§ **BRANO ESTRATTO**:
┌──

E dire che l’ultimo grande Movimento di livello internazionale, quello del “Sessantotto”, insorto contro questo modello di “uomo a una dimensione” (quella esecutiva), era fondato proprio sulla volontà di portare “la fantasia
al potere”…..
Oggi, ironia della sorte, la fantasia non è al potere nemmeno più nel calcio.
Gli unici che oppongono ancora qualche resistenza sono i “torceadores” del calcio sudamericano, che alla fantasia non rinunciano (per ora) né nella vita privata, né allo stadio.
*
Cosa c’entra tutto questo col Ferraris e col Genoa?
Beh, con un po’ di fantasia (lupus in fabula) qualcosa c’entra.
Il Genoa sta tentando un’impresa quasi impossibile: andare contro il gusto dell’epoca, fondato sul principio del “conta solo il risultato” per riportare in auge un concetto caro al football di un tempo, del quale il Genoa stesso è stato in passato uno storico portabandiera, che consiste nell’idea semplice e al tempo stesso (oggi) rivoluzionaria, di "arrivare al risultato" attraverso il gioco" praticato "con sportività" dai propri giocatori.

└──

§ **COMPITO ASSEGNATO A**: Estrai tutte le voci dei dati registrati qui sotto e riportane ogni riga identica, senza le immagini.
Il brano e le voci hanno origini diverse.

§ **DATI REGISTRATI**:

┌──

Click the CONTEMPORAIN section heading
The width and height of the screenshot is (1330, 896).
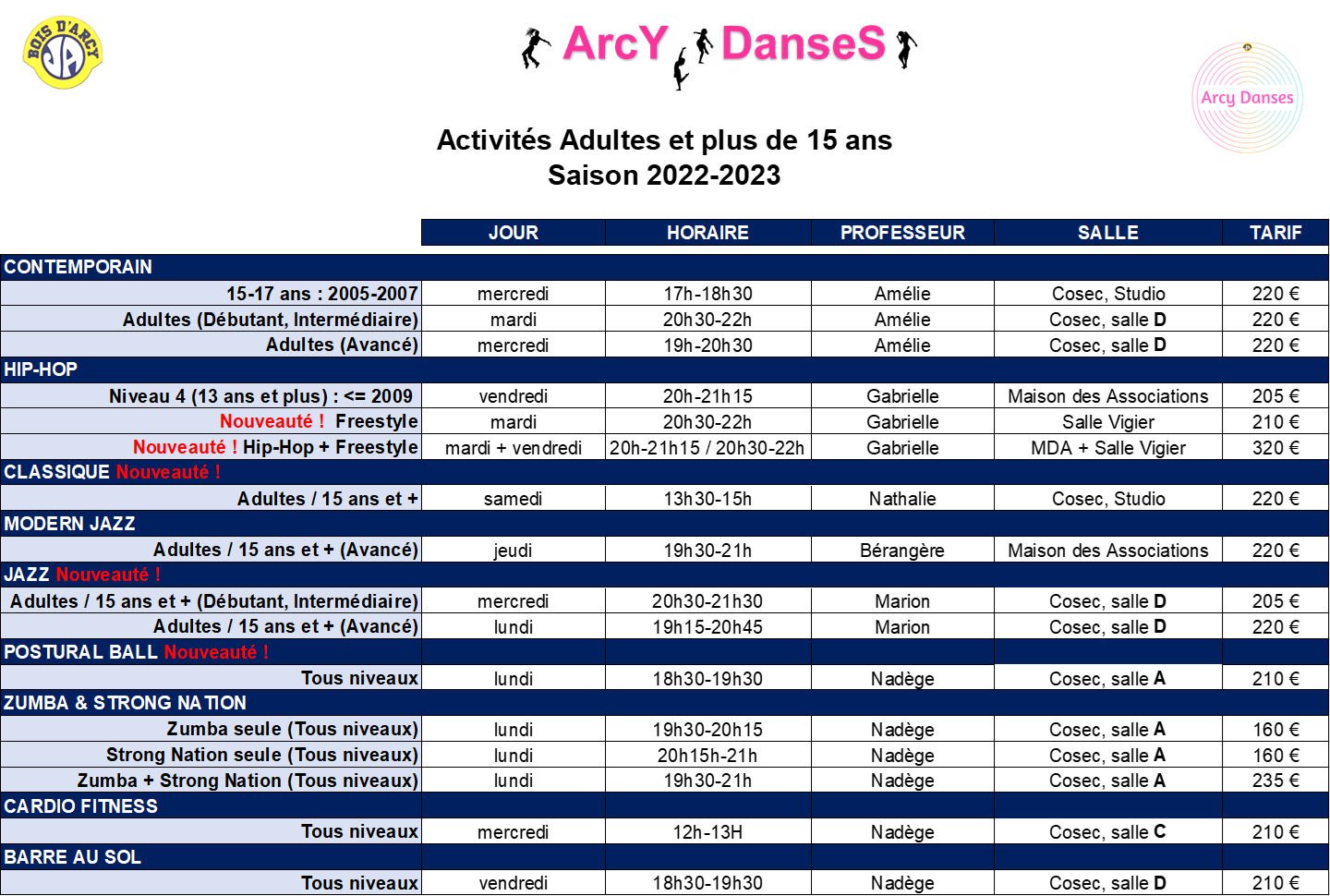pyautogui.click(x=79, y=267)
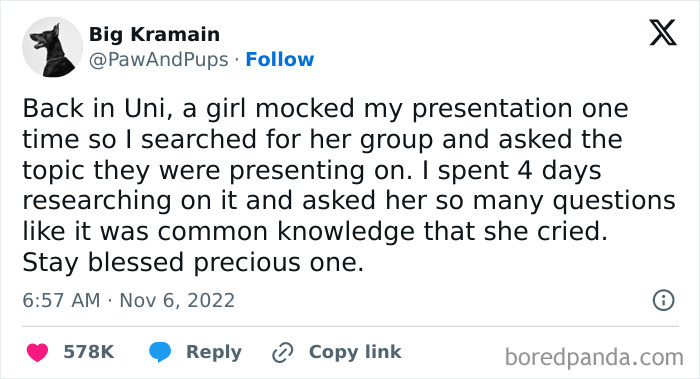This screenshot has height=379, width=700.
Task: Click the Nov 6, 2022 date
Action: pos(177,300)
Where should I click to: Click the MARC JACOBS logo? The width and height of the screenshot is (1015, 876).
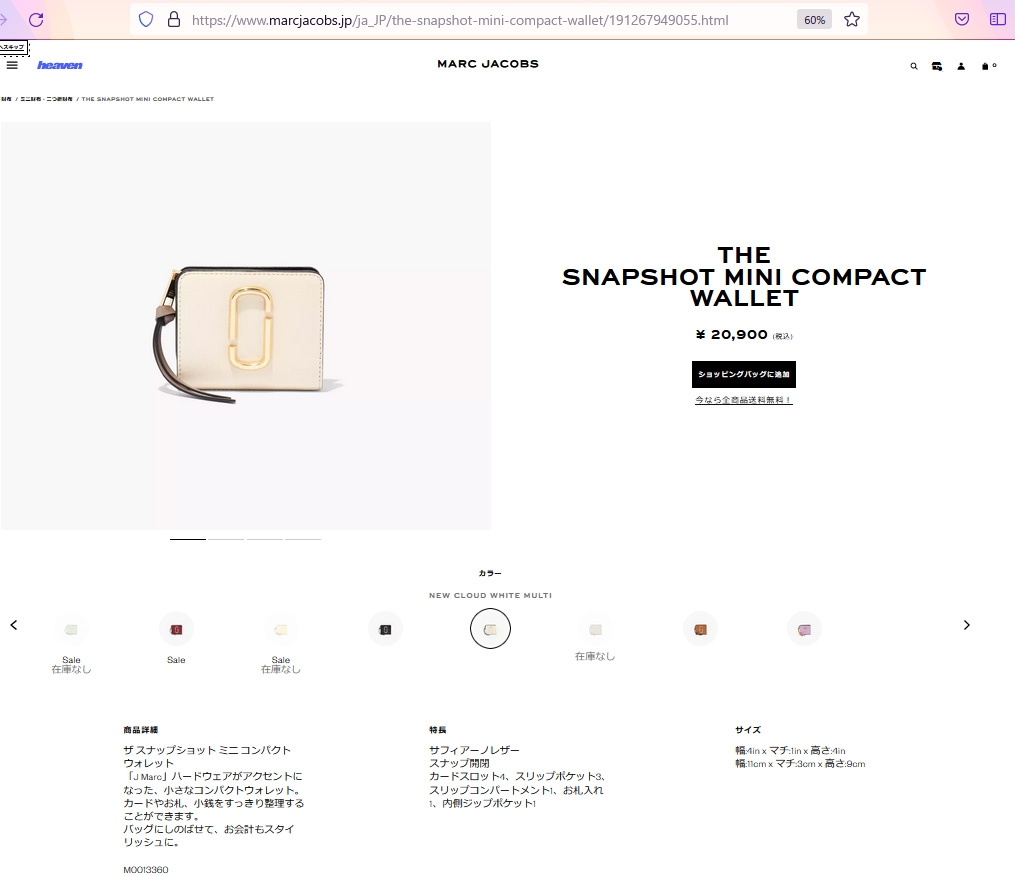pyautogui.click(x=488, y=64)
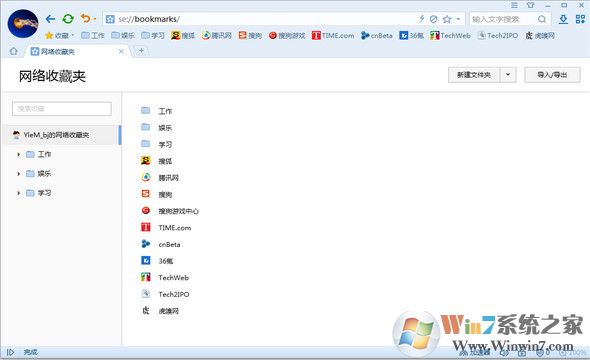Open dropdown arrow next to 新建文件夹
590x360 pixels.
coord(508,74)
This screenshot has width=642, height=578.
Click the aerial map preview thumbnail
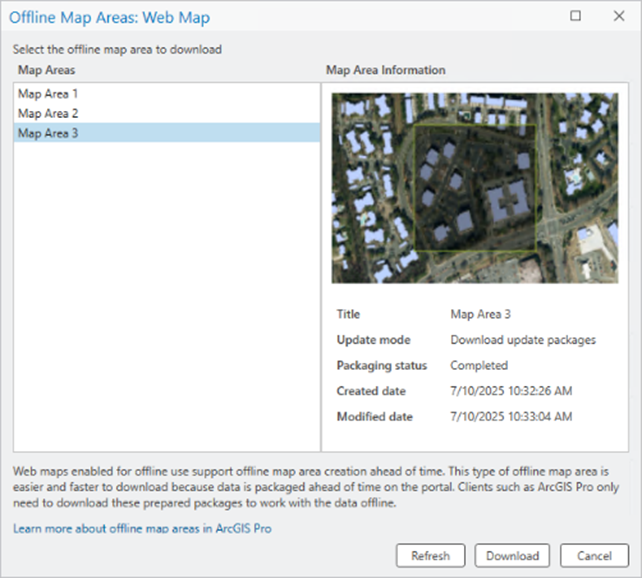[x=475, y=188]
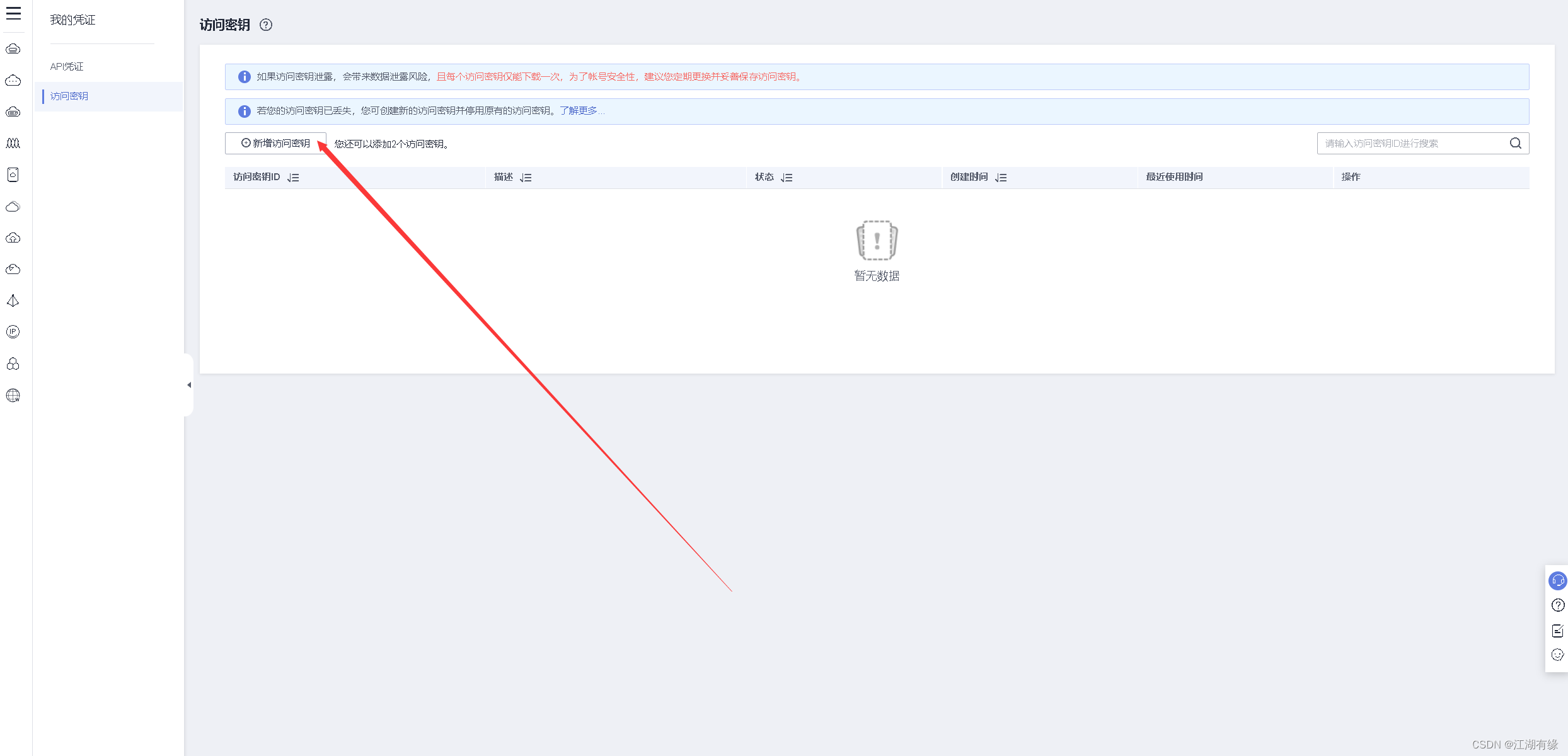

└──

§ **COMPITO ASSEGNATO B**: Prosegui il brano sul Genoa e sulla fantasia nel calcio a partire dal punto in cui si interrompe.

§ **RISPOSTA SCRITTA A**:
Click the CONTEMPORAIN section heading
The width and height of the screenshot is (1330, 896).
pyautogui.click(x=79, y=267)
This screenshot has height=379, width=700.
Task: Click the Nov 6, 2022 date
Action: pos(177,300)
Where should I click to: Click the MARC JACOBS logo? The width and height of the screenshot is (1015, 876).
pyautogui.click(x=488, y=64)
Open dropdown arrow next to 新建文件夹
590x360 pixels.
coord(508,74)
This screenshot has width=642, height=578.
Click the aerial map preview thumbnail
[x=475, y=188]

§ **RISPOSTA SCRITTA B**:
Ricerca del gioco e sportività dei giocatori, sono dunque le basi di un Genoa che sta tentando una rivoluzione epocale.
Questa mentalità che nel Genoa si sta imponendo, comporta come conseguenza la necessità di “inventare” calcio e quindi di mettere nuovamente la fantasia al potere.
Rivoluzione quasi impossibile, dicevo, perché la “Fantasia al potere” è già stata sconfitta quarant’anni fa dalle forze conservatrici coalizzate tra loro.
E insieme alla "restaurazione" sono stati saldamente inculcati nella testa delle persone i concetti di “inutilità della fantasia” e del “conta solo il risultato” grazie all'opera incessante della stampa e delle tv di stato e private.
Ma il football, capace di affascinare nella sua immediatezza milioni di spettatori, può fare miracoli.
Per questo il Genoa -questo Genoa che qualcuno vorrebbe far passare per sprovveduto solo perché cerca il risultato col gioco- per me va invece sostenuto senza mezzi termini e con coraggio in questa missione impossibile, che se dovesse riuscire farebbe brillare in cielo la stella della fantasia e sulla maglia rossoblù la stella del “decimo”.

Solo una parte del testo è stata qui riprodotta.